# Goal of the exercise
Print all the data that follows exactly, images excluded.
******************************
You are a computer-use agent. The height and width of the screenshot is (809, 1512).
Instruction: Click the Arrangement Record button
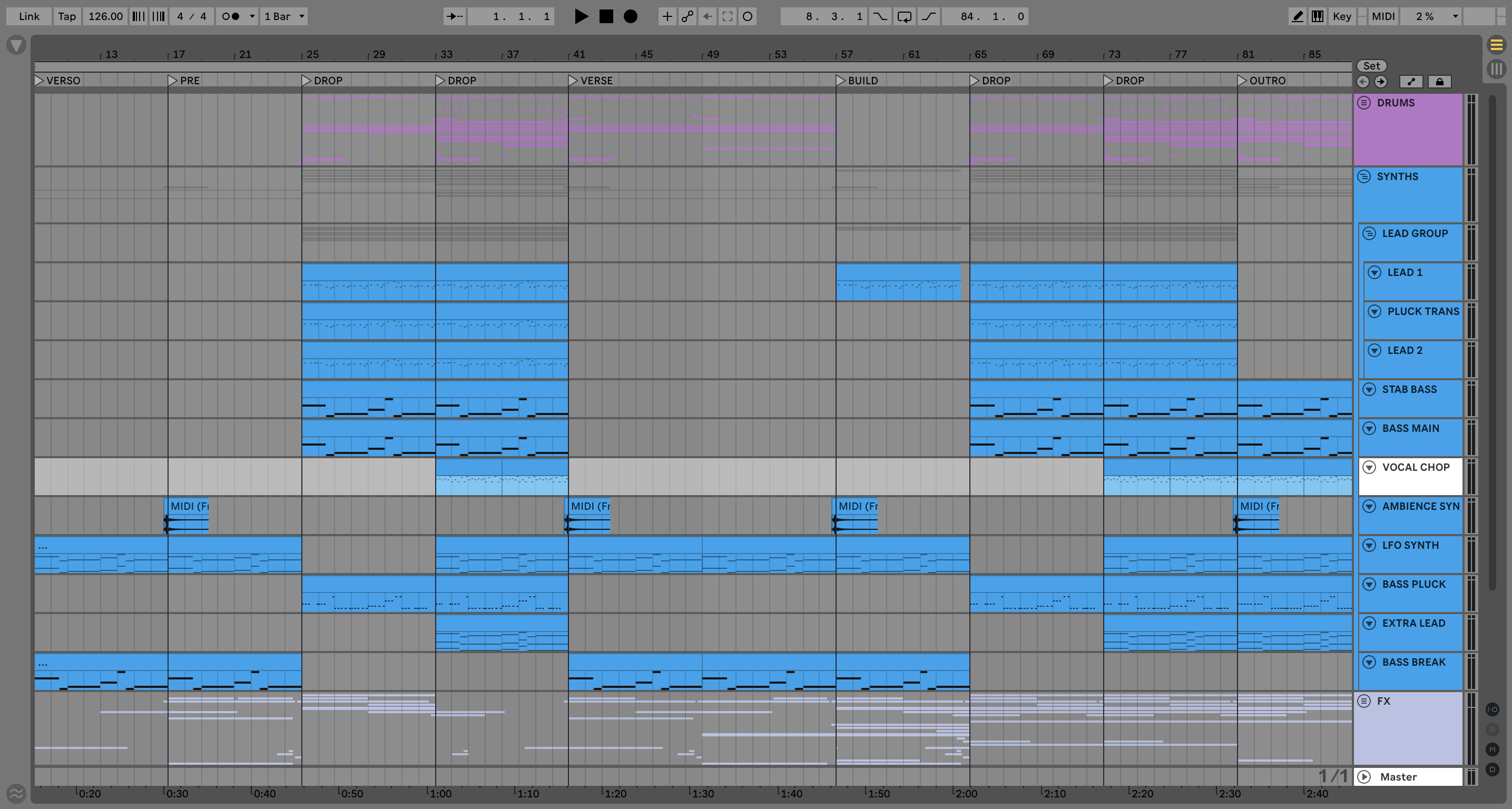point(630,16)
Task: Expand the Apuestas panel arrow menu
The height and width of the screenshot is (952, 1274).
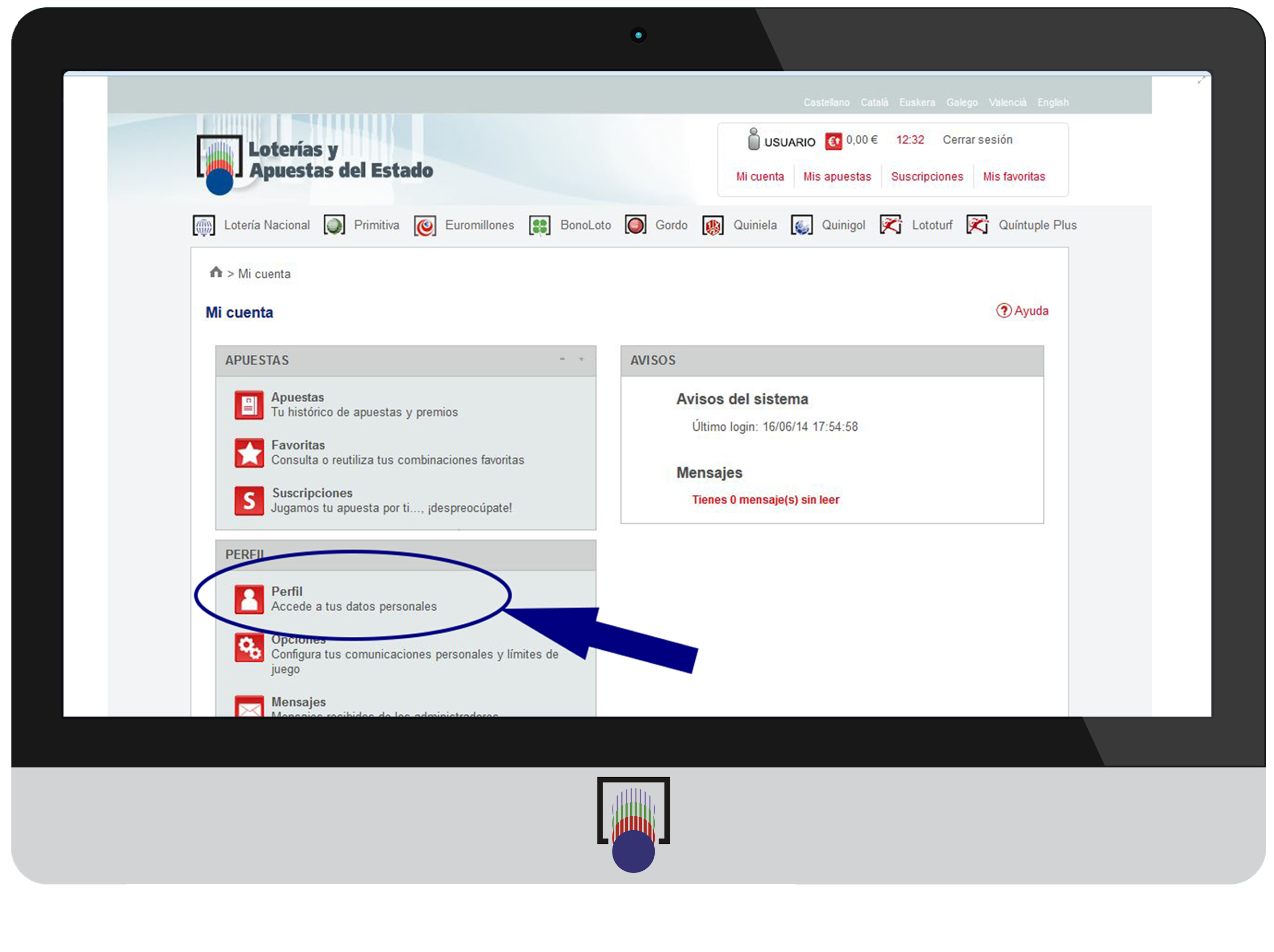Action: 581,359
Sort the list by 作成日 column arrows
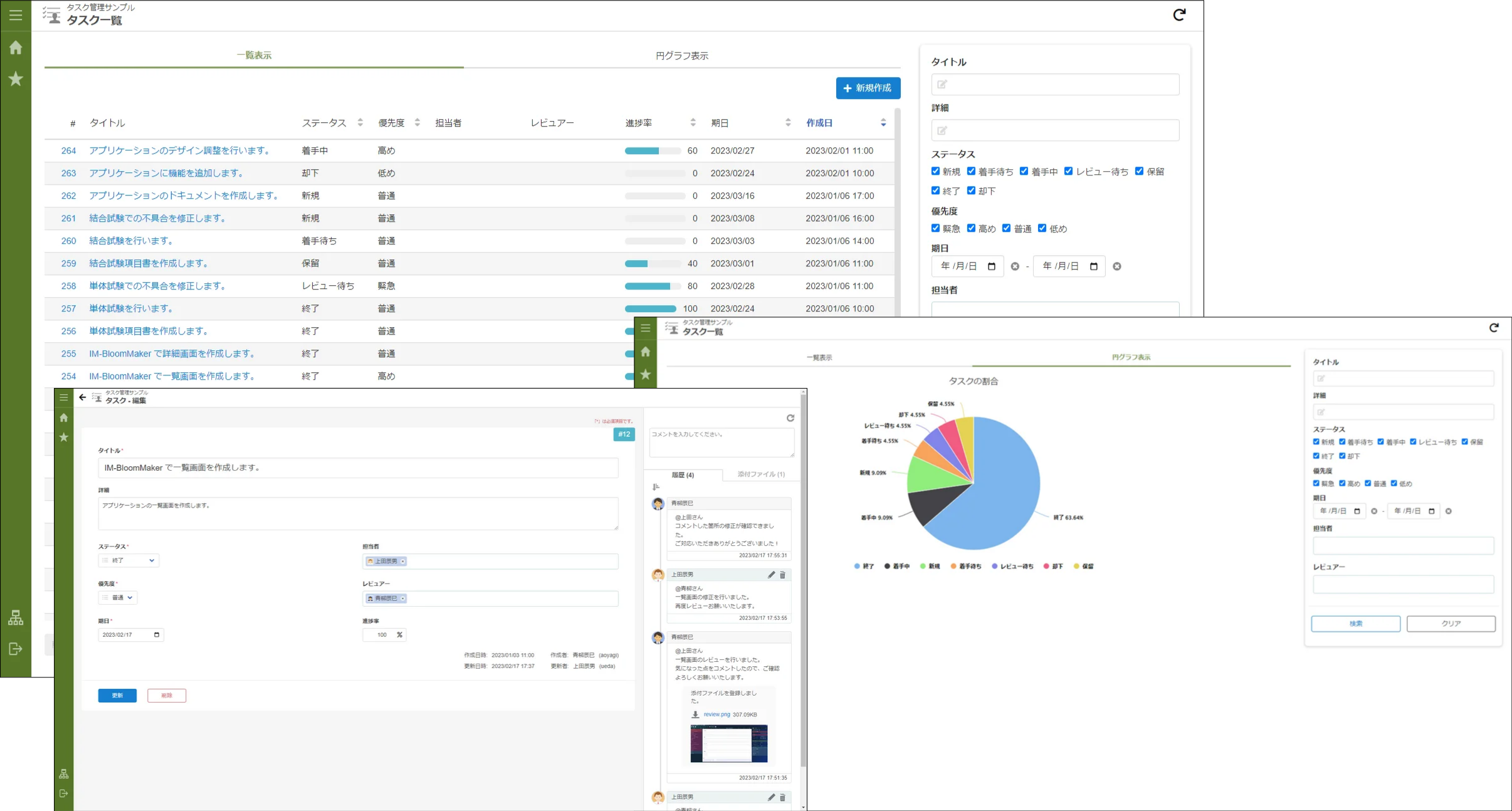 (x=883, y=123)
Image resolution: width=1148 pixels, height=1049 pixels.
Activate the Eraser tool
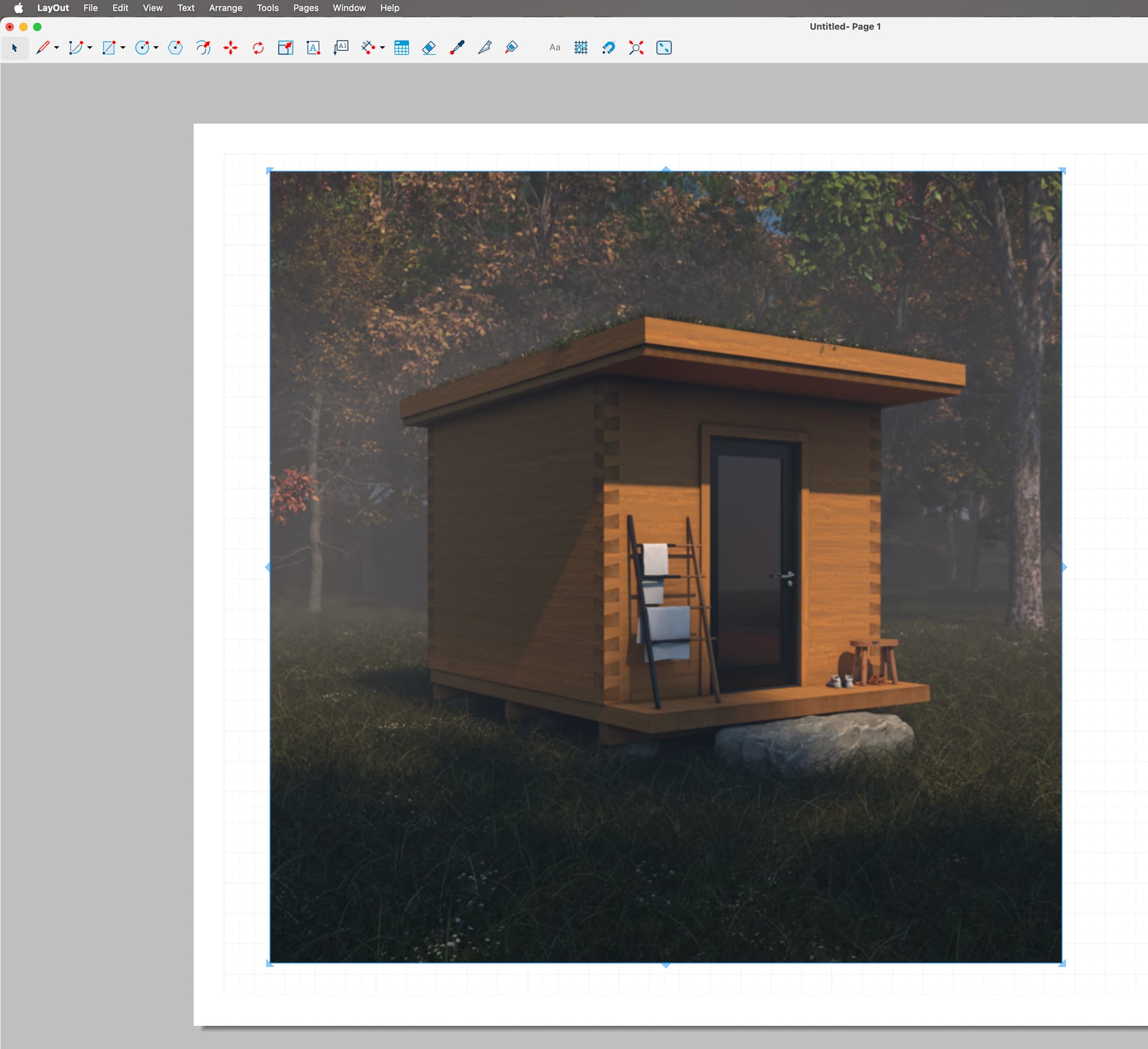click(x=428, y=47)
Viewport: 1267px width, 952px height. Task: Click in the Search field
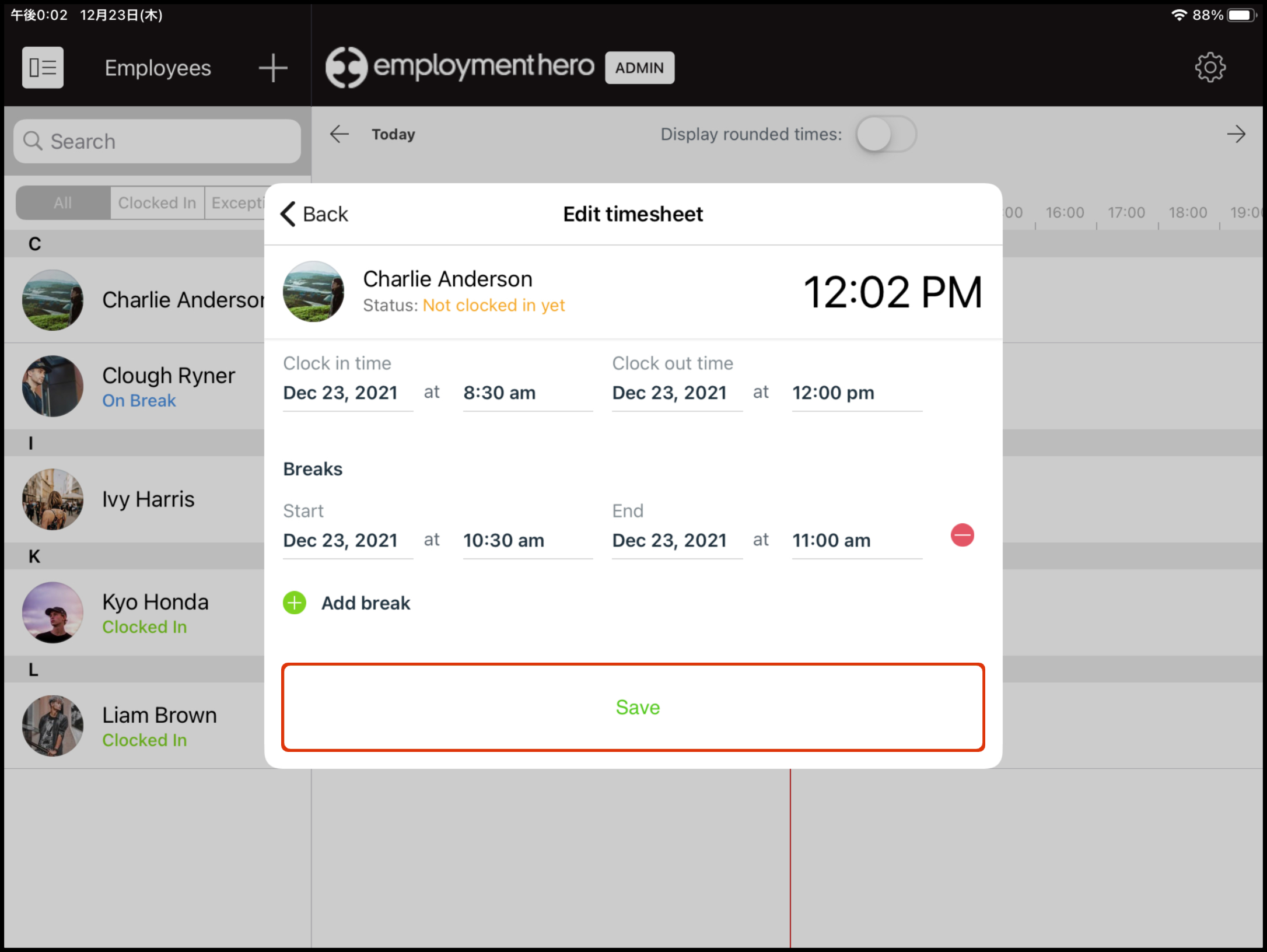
******************************
# Task solution
You are a computer-use agent. The height and width of the screenshot is (809, 1512).
Instruction: Click the Arrangement Record button
point(630,16)
Task: Expand the Apuestas panel arrow menu
The height and width of the screenshot is (952, 1274).
Action: 581,359
Sort the list by 作成日 column arrows
 (x=883, y=123)
Image resolution: width=1148 pixels, height=1049 pixels.
Activate the Eraser tool
click(x=428, y=47)
Viewport: 1267px width, 952px height. Task: Click in the Search field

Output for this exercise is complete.